=== Description of the task ===
Below are records; give the number of their lines that hold the word "Image", and write nothing more.

Segment Start: Record excerpts

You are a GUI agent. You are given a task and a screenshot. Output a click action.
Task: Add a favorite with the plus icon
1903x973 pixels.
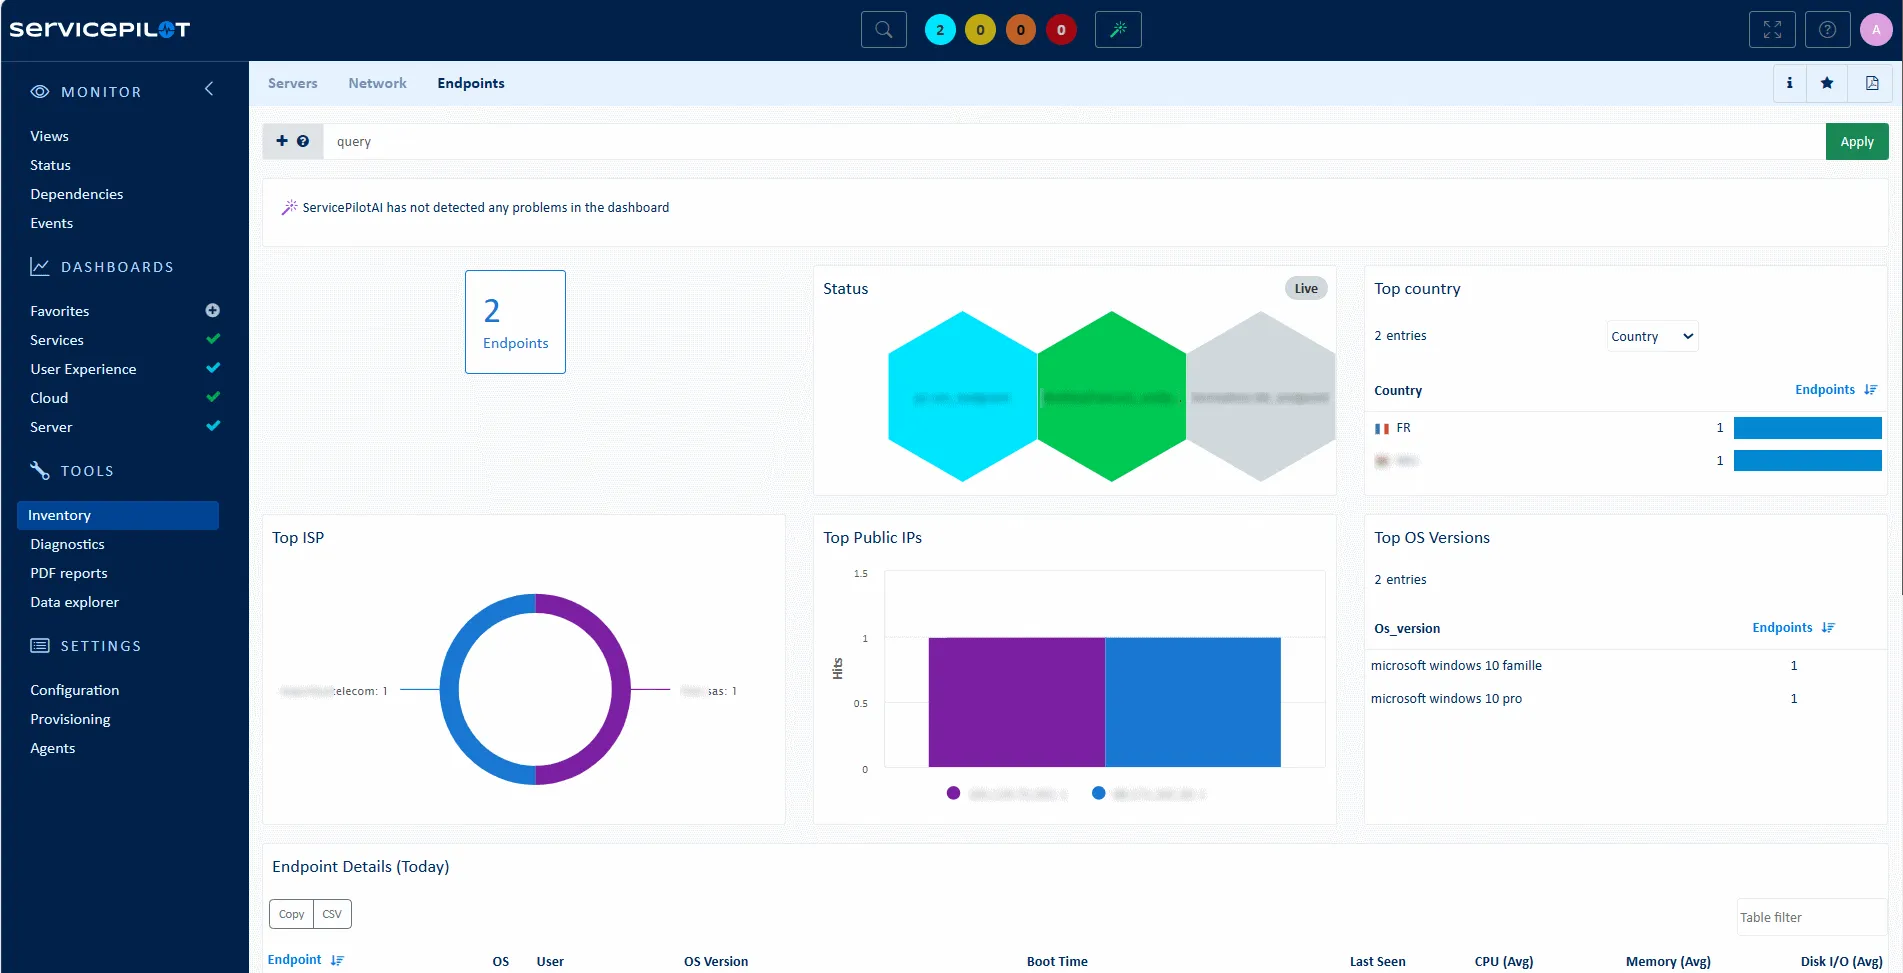point(212,311)
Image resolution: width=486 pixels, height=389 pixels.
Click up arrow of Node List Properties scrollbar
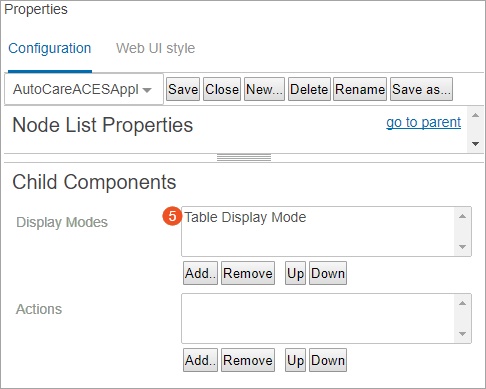(x=476, y=115)
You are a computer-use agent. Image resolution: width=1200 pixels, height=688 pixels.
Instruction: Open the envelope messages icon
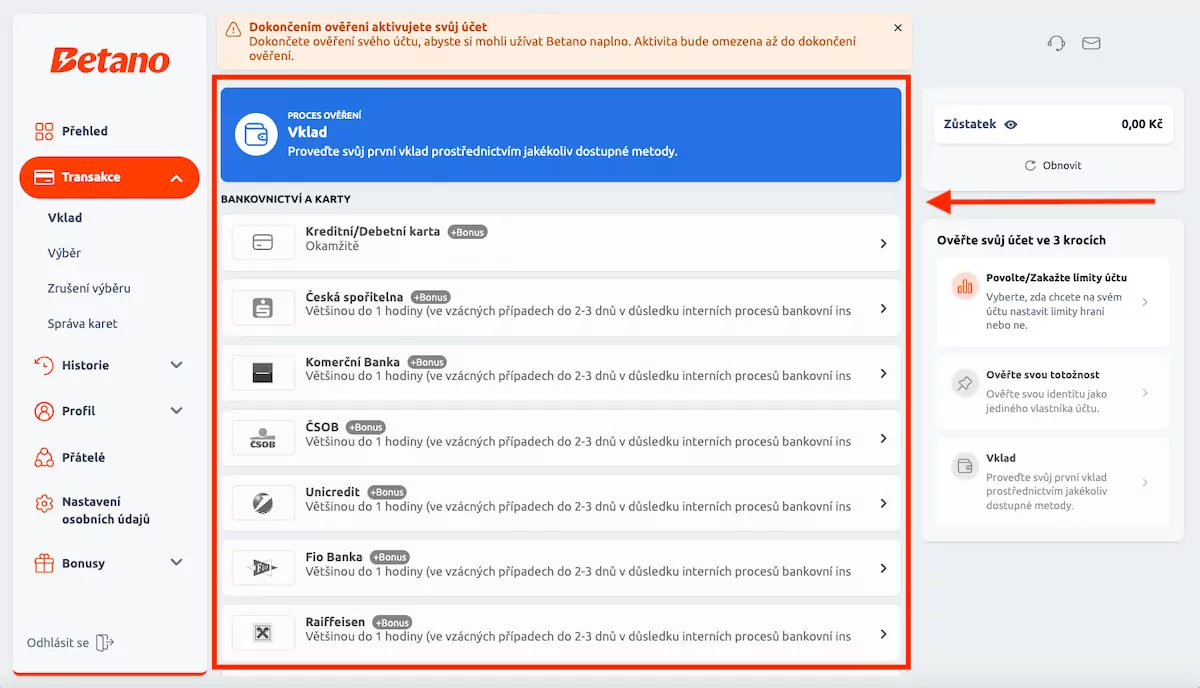click(x=1091, y=43)
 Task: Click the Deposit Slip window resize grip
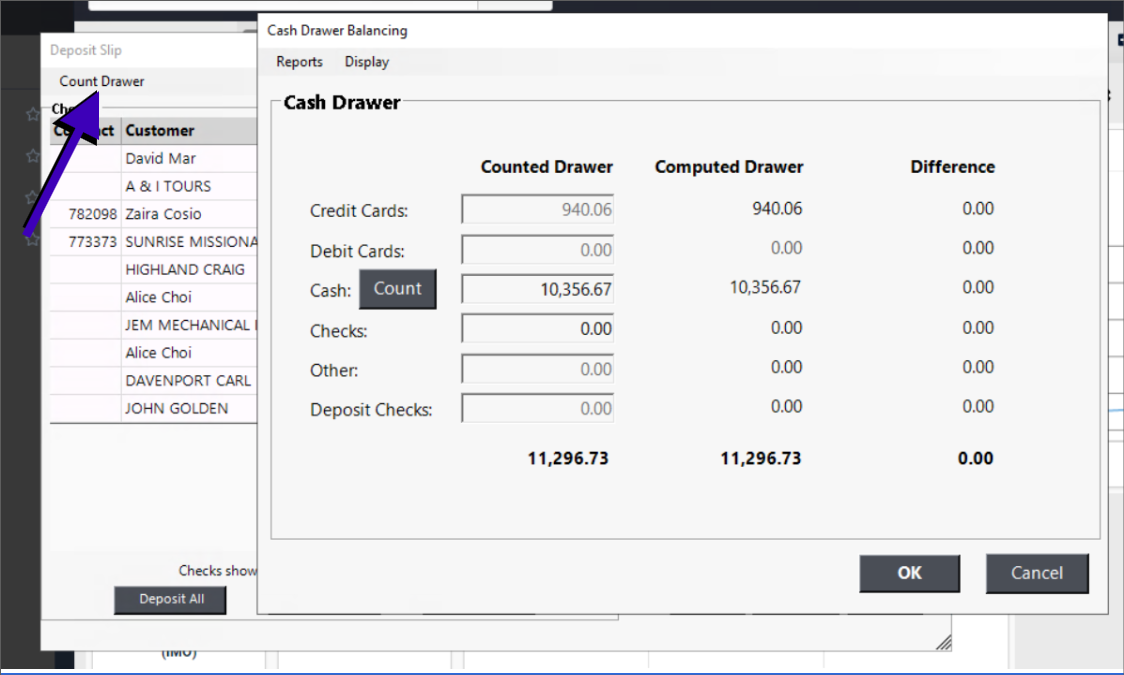point(943,642)
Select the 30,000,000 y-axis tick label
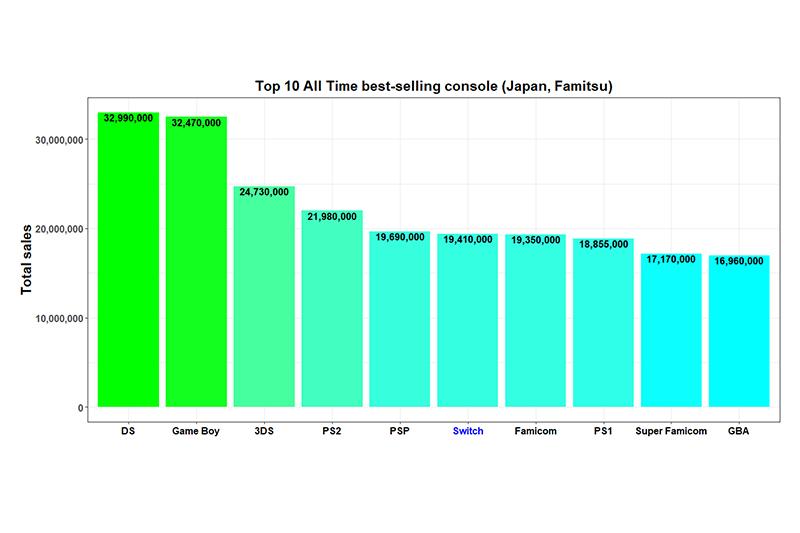Viewport: 800px width, 533px height. click(57, 140)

Segment End: Record excerpts

=== Response box ===
2